Margarete erkannte das als ein Zeichen; also sprach sie schnell und genau das an, was sie sich vorher noch nicht zu fragen wagte: „Sag mal, warum solltest du vorhin nicht weitersprechen, als ich den Fahrstuhl betrat?“
Die junge Frau, fasst noch ein Mädchen, sah verlegen zu Boden, verstummte für einen Moment und meinte schließlich kaum hörbar: „Wegen des Golfkriegs, den USA und, und überhaupt . . . Es ist mein Land, aus dem ich komme, mein Land!“
„Hm und was hast du, ich meine, du persönlich damit zu tun?“, wollte Margarete jetzt wissen. „Hast du den Krieg begonnen, gewollt, etwa verursacht? Hast du irgendwie, irgendwas zu verantworten?“, fragte sie, die jetzt Tiefbetrübte ihr gegenüber stehend, erstaunt weiter.
„Sandra meinte, ich könnte eventuell genau deswegen Nachteile in der Klasse haben, dass ich vielleicht ausgegrenzt werde. Die Gespräche laufen nur noch um den Golfkrieg, man ergreift Partei, urteilt und verurteilt.“
„Ja sicher tun sie das, ist doch klar! Aber um Partei zu ergreifen, muss man sich schon recht gut auskennen. Und dann hat das mit dem Einzelnen immer noch nichts zu tun!“
Margarete war jetzt etwas aufgebracht, und leicht säuerlich auf Sandra, wegen dieser dummen Bemerkung.

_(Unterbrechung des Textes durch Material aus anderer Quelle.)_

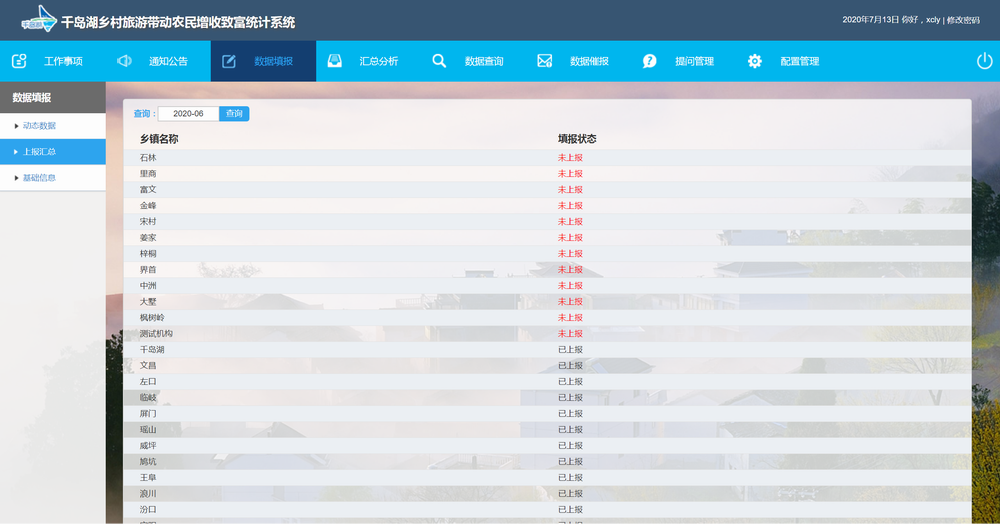
Task: Click the 汇总分析 inbox icon
Action: coord(335,61)
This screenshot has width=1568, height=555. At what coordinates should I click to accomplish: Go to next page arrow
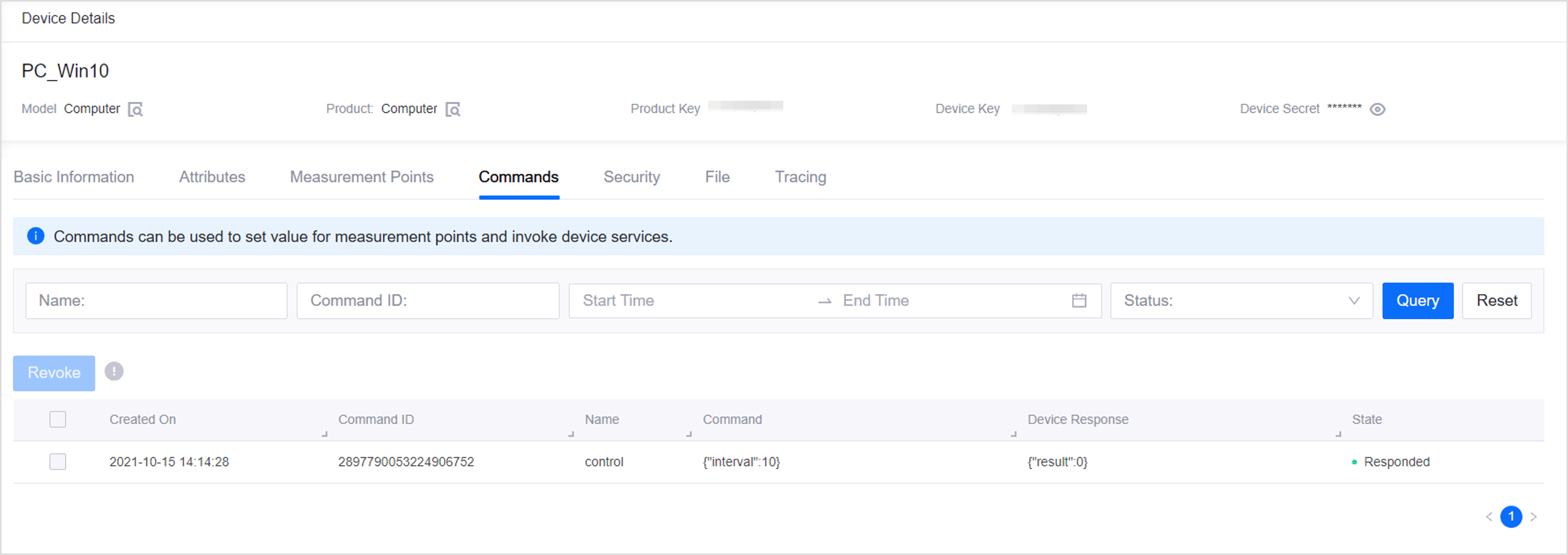pos(1533,517)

Immer diese Vorurteile, dieses Einschüchtern! Wird das nie ein Ende haben? Was um alles in der Welt kann das Volk schon ausrichten, wenn die Politik versagt, wenn sie Krieg führen will. Es werden immer die Schwachen zu Opfern werden, wenn Mächtige ihre Macht beweisen wollen, ging es Margarete durch den Kopf.
Und, schnell noch ein paar Worte, ungestört: „Du, wir müssen gleich aussteigen. Nur mal kurz eine Frage. Glaubst du an Gott?“
„Ja!“
„Dann weißt du sicher auch von Adam und Eva!“
„Ja!“
„Siehst du, und so sind wir doch letztendlich alle Schwestern und Brüder!“
„Ja.“
„Das ist für mich die Basis, worauf ich erst einmal aufbaue, wenn ich Fremde kennen lerne. Was kümmert es mich, wenn sich andere streiten? Lassen wir, du und ich, uns unsere Freundschaft friedlich beginnen, ohne Angst, ohne Vorurteile. Dann werden wir weitersehen.“ Margarete sah ihre Mitschülerin aufmunternd an; die hübsche Rassige erwiderte irgendwie befreit ihren Blick.
Der Aufzug blieb endlich auf der richtigen Etage stehen und die beiden Frauen konnten knapp vor Unterrichtsbeginn den Klassenraum betreten. Sie lächelten sich noch einmal kurz zu, bevor sie ihre Plätz einnahmen.
An diesem Vormittag flogen etliche Tornados in den Süden.